Open sets in continuous function space

Question

Let $Y,Z$ Hausdorff spaces, $Y$ compact, let $F\subseteq Z$ closed, $G \subseteq Y$ open. Then $\{ f | f^{-1} (F)\subseteq G \} $ is open in $\mathbb{C} (Y,Z) $ with the open-compact topology. I don't know how to prove this.

Answer 1

$\{ f | f^{-1} (F)\subseteq G \}=\{ f | f(Y\setminus G)\subseteq Z\setminus F\}. $

Answer 2

The basic idea is Alex' identity:

$$\{ f \mid f^{-1}[F]\subseteq G \}=\{ f \mid f[Y\setminus G]\subseteq Z\setminus F\}$$

Proof: if $f$ is in the left hand set, take $y \in Y \setminus G$ arbitrarily. Then $f(y) \notin F$, or otherwise (by definition) $y \in f^{-1}[F]$ and thus $f(y) \in G$ by $f$ being in the left hand set, contradiction, so $f[Y \setminus G] \subseteq Z \setminus F$, hence $f$ in the right hand set.

If $f$ is in the right hand set, let $y \in f^{-1}[F]$ be arbitrary. If $y \notin G$ we'd have $y \in Y\setminus G$ and so $f(y) \in f[Y\setminus G] \subseteq Z \setminus F$ and so $f(y) \notin F$, contradicting $y \in f^{-1}[F]$. So $y \in G$ and so $f$ is in the left hand set.

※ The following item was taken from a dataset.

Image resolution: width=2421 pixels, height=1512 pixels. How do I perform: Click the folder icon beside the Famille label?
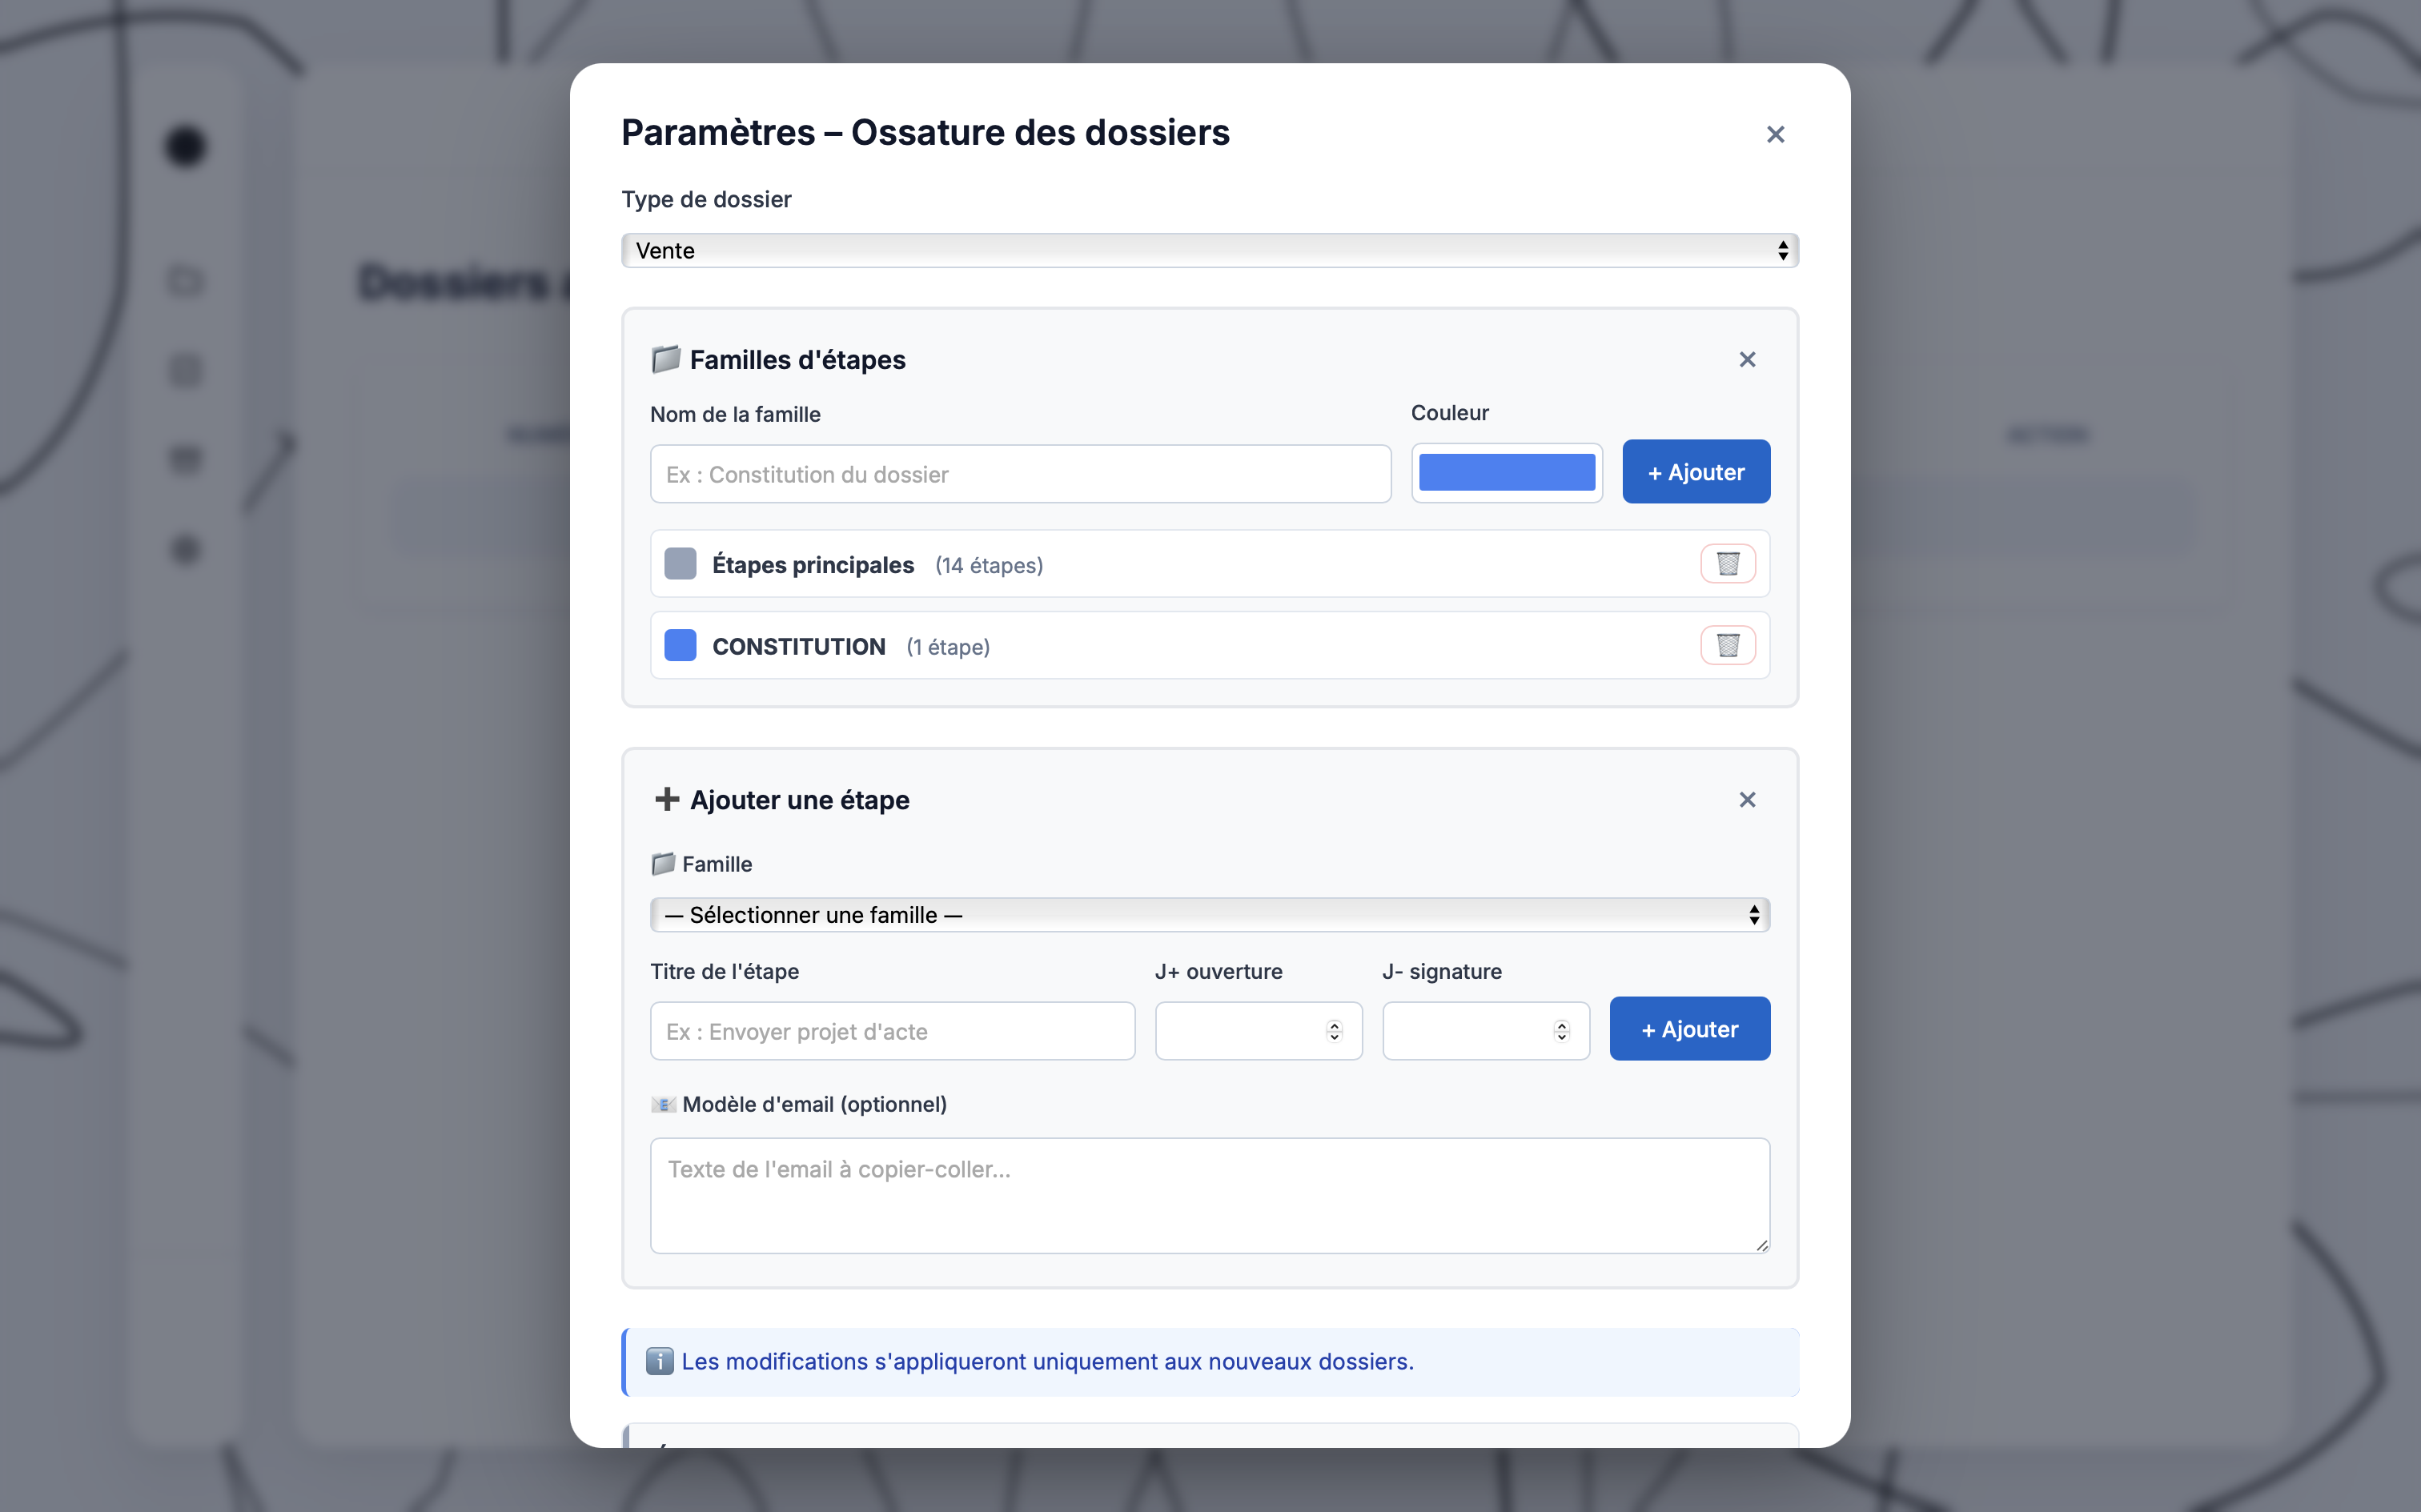tap(664, 863)
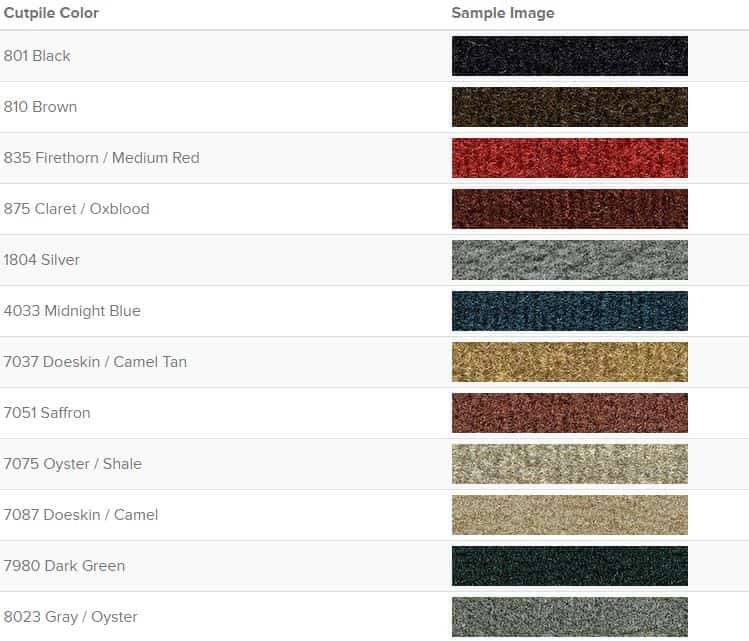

As $Y\setminus G$ is closed in $Y$ and $Y$ is compact, so is $Y\setminus G$. Moreover $Z \setminus F$ is open in $Z$, as $F$ is closed. So the right hand set is by definition open in the compact-open topology on $C(Y,Z)$ and hence so is the set we are interested in.